Electronic – Atmega8 input impedance

atmegacmos

What is the Atmega8 input impedance. I want to add a push button to an Atmega8 and my configuration would look something like this:

A +5V source, resistor, push button not pressed goes to Atmega8, pushed goes to ground.

From my understanding Atmega8 is a CMOS and therefor the input impedance would be very large, most likely in the 100MOhm. For a logical high the Amtega8 need 0.6Vcc, my Vcc is 5V, therefore a high will be considered for anything above 3V. Assuming that my assumption of very high input impedance is right, the resistor can be:

3V = 5*100M/(100M+R) ==>R = (500-300)/3 = 66.66MOhm.

Would that be the correct theoretical highest resistor value that I can use?

**The actual resistor used will be a 47kOhm but I really want to know how to find the maximum theoretical value.

Best Answer

Look in the datasheet and find the pin leakage current.

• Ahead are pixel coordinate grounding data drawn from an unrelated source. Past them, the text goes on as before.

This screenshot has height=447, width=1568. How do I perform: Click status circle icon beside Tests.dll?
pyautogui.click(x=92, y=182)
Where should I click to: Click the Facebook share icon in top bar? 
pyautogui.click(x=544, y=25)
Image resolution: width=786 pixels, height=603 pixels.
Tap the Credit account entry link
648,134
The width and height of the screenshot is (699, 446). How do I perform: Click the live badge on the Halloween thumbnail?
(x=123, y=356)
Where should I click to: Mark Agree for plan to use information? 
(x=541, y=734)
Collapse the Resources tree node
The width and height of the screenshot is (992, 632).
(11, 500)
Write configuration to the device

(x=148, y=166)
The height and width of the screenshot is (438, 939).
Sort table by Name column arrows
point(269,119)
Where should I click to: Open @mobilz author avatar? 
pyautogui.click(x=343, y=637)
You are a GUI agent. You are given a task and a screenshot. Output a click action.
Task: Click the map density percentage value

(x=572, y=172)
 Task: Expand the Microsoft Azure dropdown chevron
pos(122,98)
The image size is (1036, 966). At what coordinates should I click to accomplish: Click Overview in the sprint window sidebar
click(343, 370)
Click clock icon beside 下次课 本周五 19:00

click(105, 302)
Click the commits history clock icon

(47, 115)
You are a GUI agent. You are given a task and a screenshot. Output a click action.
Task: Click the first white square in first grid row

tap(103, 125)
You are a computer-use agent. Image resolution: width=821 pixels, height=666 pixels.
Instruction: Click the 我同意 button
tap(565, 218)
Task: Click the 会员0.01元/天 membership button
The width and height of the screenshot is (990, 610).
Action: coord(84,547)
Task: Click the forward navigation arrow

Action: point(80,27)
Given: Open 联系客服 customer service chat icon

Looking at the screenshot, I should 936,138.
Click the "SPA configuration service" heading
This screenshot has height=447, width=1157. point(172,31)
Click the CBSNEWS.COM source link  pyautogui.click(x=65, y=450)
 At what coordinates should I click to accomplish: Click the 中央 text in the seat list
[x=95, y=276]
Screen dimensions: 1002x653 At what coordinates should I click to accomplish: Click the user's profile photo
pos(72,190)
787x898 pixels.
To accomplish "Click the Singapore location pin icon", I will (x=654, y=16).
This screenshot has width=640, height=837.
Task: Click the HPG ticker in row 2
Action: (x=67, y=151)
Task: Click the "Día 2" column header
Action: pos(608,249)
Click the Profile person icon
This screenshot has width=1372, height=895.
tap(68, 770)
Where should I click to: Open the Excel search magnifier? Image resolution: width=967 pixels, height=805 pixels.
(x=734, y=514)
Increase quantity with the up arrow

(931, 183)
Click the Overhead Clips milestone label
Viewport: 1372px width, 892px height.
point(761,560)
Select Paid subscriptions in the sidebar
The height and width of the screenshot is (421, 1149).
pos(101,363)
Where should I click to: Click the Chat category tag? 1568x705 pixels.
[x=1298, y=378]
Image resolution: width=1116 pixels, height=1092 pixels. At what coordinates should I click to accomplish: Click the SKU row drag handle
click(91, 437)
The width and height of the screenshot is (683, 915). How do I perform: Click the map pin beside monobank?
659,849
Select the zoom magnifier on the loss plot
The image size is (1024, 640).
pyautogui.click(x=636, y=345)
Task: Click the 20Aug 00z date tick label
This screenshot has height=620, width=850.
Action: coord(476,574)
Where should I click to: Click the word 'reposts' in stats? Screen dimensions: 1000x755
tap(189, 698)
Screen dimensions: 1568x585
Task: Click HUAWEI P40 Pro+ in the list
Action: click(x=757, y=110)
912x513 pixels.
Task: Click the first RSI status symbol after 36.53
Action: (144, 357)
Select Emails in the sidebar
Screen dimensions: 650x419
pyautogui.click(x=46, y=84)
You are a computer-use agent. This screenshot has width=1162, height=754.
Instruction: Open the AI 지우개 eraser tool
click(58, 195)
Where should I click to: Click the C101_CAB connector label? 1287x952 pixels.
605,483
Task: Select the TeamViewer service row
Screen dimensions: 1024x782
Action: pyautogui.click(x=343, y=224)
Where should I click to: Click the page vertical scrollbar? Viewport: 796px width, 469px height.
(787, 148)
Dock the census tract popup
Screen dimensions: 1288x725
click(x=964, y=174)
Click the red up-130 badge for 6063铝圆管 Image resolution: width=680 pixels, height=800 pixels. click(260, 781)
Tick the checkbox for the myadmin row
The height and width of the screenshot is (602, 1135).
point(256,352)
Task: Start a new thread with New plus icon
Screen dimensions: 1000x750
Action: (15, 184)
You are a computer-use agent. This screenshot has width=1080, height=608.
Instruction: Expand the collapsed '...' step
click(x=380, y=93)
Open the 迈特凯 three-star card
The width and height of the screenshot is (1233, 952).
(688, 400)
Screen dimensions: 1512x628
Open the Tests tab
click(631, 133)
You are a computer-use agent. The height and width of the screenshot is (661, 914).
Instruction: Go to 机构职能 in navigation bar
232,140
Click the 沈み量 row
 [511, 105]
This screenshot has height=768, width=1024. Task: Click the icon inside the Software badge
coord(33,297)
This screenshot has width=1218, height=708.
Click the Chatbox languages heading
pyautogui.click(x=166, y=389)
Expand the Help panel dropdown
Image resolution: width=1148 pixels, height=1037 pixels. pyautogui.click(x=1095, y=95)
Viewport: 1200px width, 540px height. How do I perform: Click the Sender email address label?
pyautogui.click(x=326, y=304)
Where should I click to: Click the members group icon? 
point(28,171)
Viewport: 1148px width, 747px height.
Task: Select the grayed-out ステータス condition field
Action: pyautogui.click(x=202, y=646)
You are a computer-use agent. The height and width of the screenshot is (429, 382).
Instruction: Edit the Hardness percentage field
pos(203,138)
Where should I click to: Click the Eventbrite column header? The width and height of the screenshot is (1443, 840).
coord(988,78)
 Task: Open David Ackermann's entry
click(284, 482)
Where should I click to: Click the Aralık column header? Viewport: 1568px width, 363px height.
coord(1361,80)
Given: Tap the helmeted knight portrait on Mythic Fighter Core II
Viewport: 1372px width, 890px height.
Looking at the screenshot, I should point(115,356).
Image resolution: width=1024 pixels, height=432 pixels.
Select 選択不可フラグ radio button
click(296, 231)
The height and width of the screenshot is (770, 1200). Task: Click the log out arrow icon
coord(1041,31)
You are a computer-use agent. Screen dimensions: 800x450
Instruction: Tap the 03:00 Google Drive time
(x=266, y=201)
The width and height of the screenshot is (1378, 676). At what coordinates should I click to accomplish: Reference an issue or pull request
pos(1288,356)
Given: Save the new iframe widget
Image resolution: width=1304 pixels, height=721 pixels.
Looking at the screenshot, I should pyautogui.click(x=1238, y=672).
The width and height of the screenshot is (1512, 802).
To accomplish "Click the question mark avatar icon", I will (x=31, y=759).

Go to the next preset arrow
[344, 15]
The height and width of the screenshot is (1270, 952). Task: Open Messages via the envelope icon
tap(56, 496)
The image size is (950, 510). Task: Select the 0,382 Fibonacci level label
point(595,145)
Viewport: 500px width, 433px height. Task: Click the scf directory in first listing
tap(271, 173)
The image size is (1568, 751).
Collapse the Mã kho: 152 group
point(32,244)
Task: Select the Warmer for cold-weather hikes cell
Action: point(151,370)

CMOS digital inputs are usually specified as having a maximum leakage current as apposed to a minimum resistance. Now look at the minimum guaranteed logic high input voltage at your operating conditions. The supply voltage minus the minimum high voltage tells you the maximum voltage the pullup can drop and the input to still be interpreted as high. That drop voltage divided by the total leakage current is the maximum theoretical allowed pullup resistor.

Note that I said "total" leakage current. This is not only the pin input leakage but leakage from all other sources, like other pins of other devices connected to that node, whatever you think the leakage is accross the PC board at the worst case level of dirt and humidity, etc. In practise you can't know all these things. Do all the calculations you want, but I'd want a pullup at least a order of magnitude lower resistance than the maximum theoretical you calculate. When current consumption matters, I usually figure 100 kΩ is the maximum safe and reliable value. When it doesn't, I'll use 10 kΩ unless there is a good reason not to.